Left: the bias matrix b(i−j). Every diagonal is one constant, because every cell on a diagonal has the same distance. Near the main diagonal (distance 0, ±1, ±2) the biases are individually learned; far distances share log-spaced buckets. Right: the bias is simply added to the QKᵀ scores before softmax. Translation invariant by construction, and it generalizes to unseen lengths far better than absolute tables.

2021, RoPE: Rotate, Don't Add

RoPE (Rotary Position Embedding) is what nearly every modern LLM uses: LLaMA, Mistral, Qwen, DeepSeek, Gemma. Let's build it like a lesson, on our fixed prompt:

The(0) cat(1) sat(2) on(3) the(4) mat(5)

First, the why: what is everyone before RoPE getting wrong?

Before learning the mechanism, earn the motivation. By 2021 we had two families on the table, and both have a structural flaw.

Flaw 1. Adding position corrupts content. Sinusoidal and learned encodings both do x + p: they push the position vector into the same space as the meaning vector. Look at what that does to our prompt. The word "the" appears at position 0 and position 4. After addition, x_the + p₀ and x_the + p₄ are two different vectors: different directions and even different lengths. The same word is no longer the same input. And inside attention the damage multiplies out. When "sat" scores against "cat", the dot product expands into four terms:

(x_{sat}+p_2)\cdot(x_{cat}+p_1) = \underbrace{x_{sat}\cdot x_{cat}}_{\text{the match we wanted}} + \underbrace{x_{sat}\cdot p_1 + p_2\cdot x_{cat} + p_2\cdot p_1}_{\text{position noise mixed into the score}}

Only one of the four terms is content matching content. The model must learn to live with the other three.

Flaw 2. Absolute encodings answer the wrong question. Language patterns are relative. "Adjective right before noun" is the same pattern at position 5 or position 5000. But with absolute encodings, "cat" at position 1 and "cat" at position 100 are different inputs, so the model must relearn every pattern at every address it might occur. The learned table adds a hard wall on top (§4): past max_len there is simply no row.

Flaw 3. The relative fix (§5) is bolted on, not built in. T5's bias gets the philosophy right, but the implementation is a scalar patch: the same bias for "the…cat" as for "ate…pizza" at equal distance, content blind. It needs learned bucket tables per head per layer. And it injects an extra lookup into the middle of the attention kernel, which is exactly the hot loop FlashAttention works so hard to keep pure.

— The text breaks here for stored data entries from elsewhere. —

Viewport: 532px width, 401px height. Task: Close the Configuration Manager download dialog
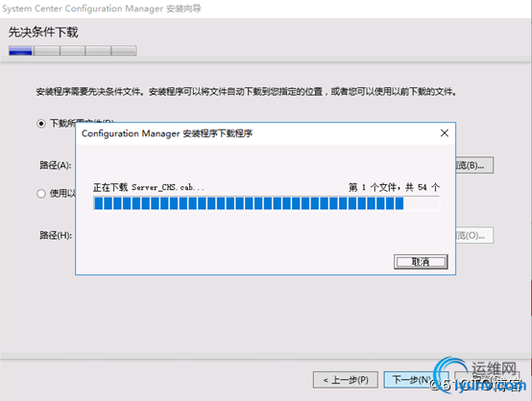pos(444,133)
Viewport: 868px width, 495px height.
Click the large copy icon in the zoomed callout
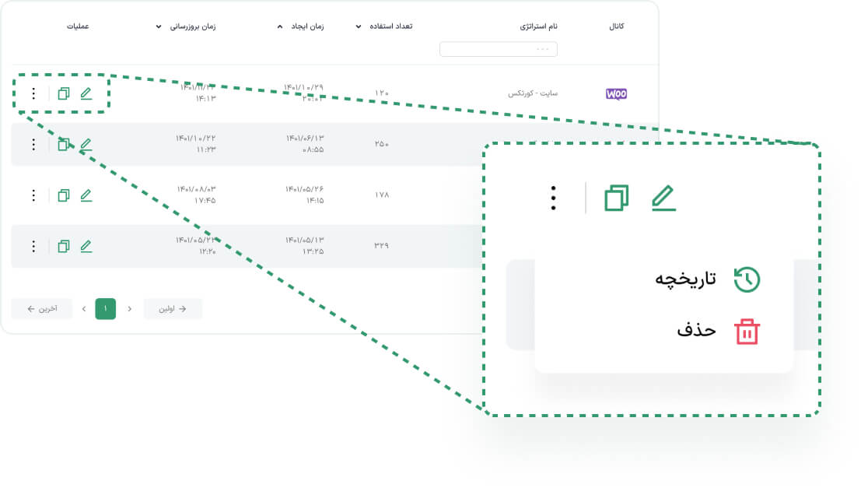(x=616, y=198)
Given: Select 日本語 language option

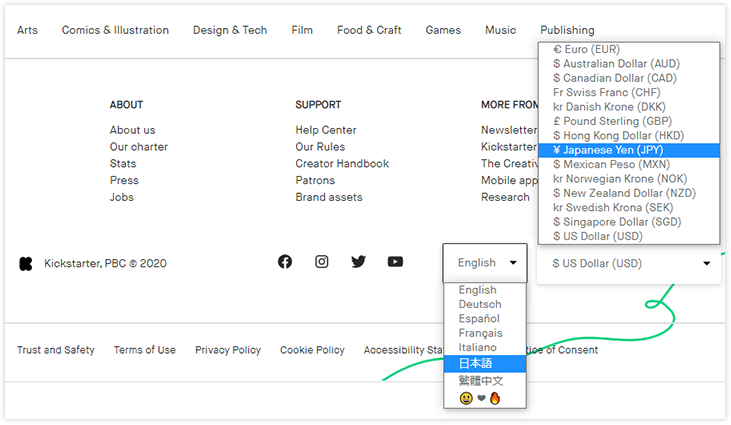Looking at the screenshot, I should click(476, 363).
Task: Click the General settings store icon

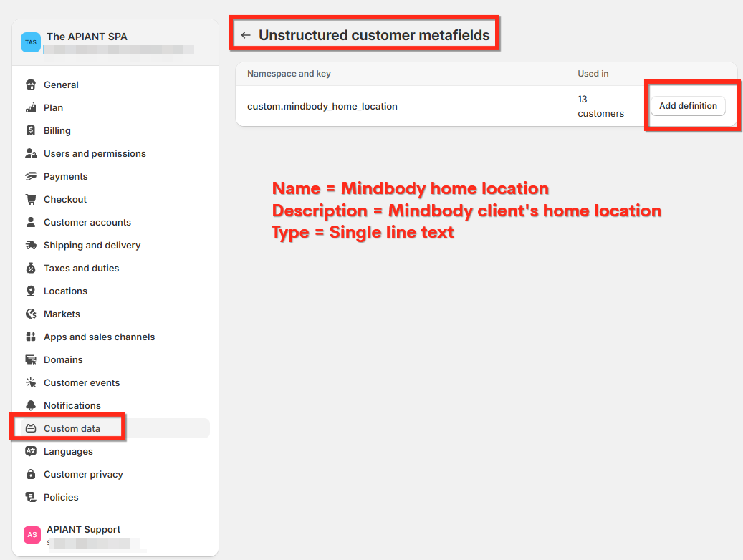Action: tap(31, 85)
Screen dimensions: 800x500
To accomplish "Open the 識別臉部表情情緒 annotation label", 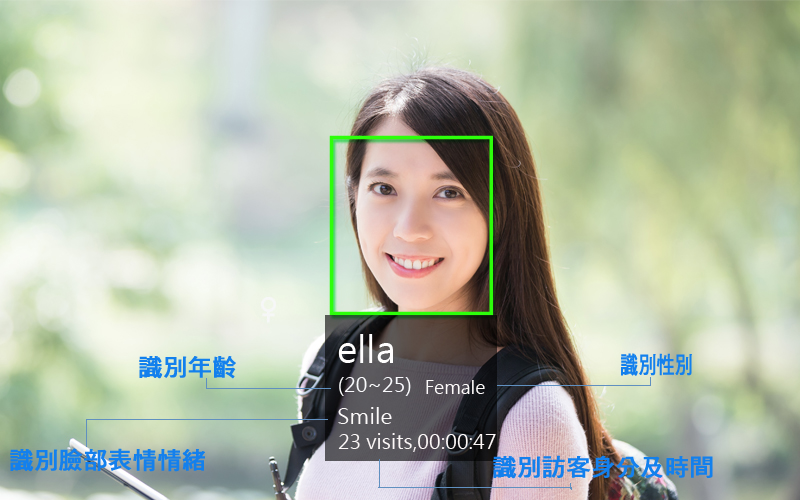I will (108, 460).
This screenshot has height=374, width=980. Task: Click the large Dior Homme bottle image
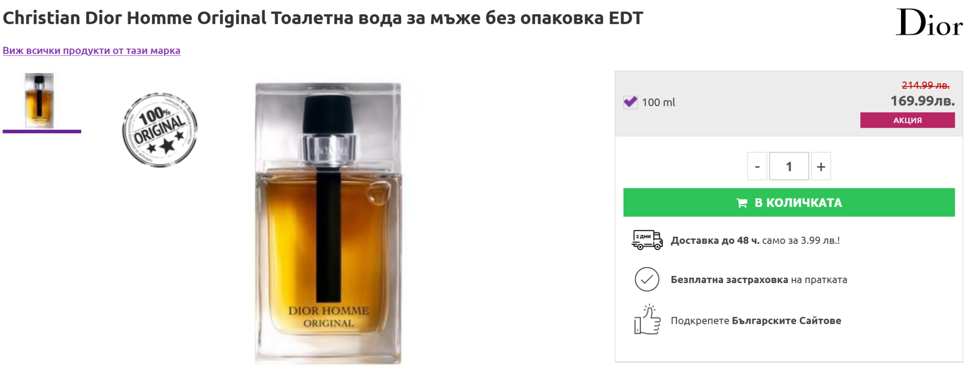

So here is the wish list a better method must satisfy: relative by construction (the score should depend on the gap, automatically), zero parameters, content left intact (no smearing position into meaning), and living inside q·k itself so standard attention, KV caching, and fused kernels work unchanged.

Adding Moves the Vector. Rotating Only Turns It.

Left: additive encodings. The same word "the" at positions 0 and 4 lands at two different points with two different lengths. Content and position are fused into one smeared vector. Right: the rotation idea. The vector keeps its exact length at every position; only its angle changes. Content lives in the magnitude and relative geometry, position lives purely in the angle. Nothing is corrupted.

And §3 already whispered the answer. Remember the elegant property of sinusoids: the encoding of pos+k is a rotation of the encoding of pos. RoPE takes that hint literally. Stop adding the wave fingerprint to the content. Instead, rotate q and k themselves by a position dependent angle, and let the dot product, which naturally measures angles, do the rest. Now the lesson.

Step 1: Pick one token and split its vector into pairs

We follow "sat", position m = 2. To keep numbers small, our toy model has d = 4, so its query vector has 4 numbers, which RoPE treats as 2 pairs. Each pair is a point on a 2D plane. Each pair owns a rotation speed:

\theta_i = 10000^{-2i/d}\;\Rightarrow\; \theta_0 = 1.0\ \text{(fast pair)},\qquad \theta_1 = 0.01\ \text{(slow pair)}

d=4 toy model. A real model with d=128 has 64 pairs, speeds fanning from 1.0 down to 0.0001.

The rule is one sentence: rotate each pair by (position × that pair's speed). "sat" is at position 2, so pair 0 rotates by 2 × 1.0 = 2.0 rad (≈115°) and pair 1 rotates by 2 × 0.01 = 0.02 rad (≈1°).

Where do these numbers actually come from? Three tiny computations. First the speeds, straight from the formula with d = 4:

\theta_0 = 10000^{-2\cdot 0/4} = 10000^{0} = 1.0,\qquad \theta_1 = 10000^{-2\cdot 1/4} = 10000^{-1/2} = \tfrac{1}{\sqrt{10000}} = 0.01

i = 0 gives exponent 0, so 1.0. i = 1 gives exponent minus one half, so one over the square root of 10000.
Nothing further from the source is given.